Dataset items
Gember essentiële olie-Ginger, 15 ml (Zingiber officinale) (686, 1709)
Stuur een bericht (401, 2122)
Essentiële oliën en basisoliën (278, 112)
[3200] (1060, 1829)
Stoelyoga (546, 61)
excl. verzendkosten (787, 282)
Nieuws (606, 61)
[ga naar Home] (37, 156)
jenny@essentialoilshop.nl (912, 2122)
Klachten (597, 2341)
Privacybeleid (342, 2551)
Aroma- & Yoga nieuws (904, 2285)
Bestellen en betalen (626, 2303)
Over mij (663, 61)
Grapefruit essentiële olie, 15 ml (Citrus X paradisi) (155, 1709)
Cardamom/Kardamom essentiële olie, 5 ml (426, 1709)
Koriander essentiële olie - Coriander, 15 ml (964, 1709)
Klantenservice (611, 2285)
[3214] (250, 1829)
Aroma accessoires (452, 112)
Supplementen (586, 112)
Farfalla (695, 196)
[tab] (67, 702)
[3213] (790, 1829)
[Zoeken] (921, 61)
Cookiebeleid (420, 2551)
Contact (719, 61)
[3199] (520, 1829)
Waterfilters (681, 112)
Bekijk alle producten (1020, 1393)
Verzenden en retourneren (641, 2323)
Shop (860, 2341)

= REQUIRED ACTION =
Repeat the data above starting at the line with "[Zoeken] (921, 61)" and ending at its last line, exactly, with no other lines.

= SOLVED EXERCISE =
[Zoeken] (921, 61)
Cookiebeleid (420, 2551)
Contact (719, 61)
[3199] (520, 1829)
Waterfilters (681, 112)
Bekijk alle producten (1020, 1393)
Verzenden en retourneren (641, 2323)
Shop (860, 2341)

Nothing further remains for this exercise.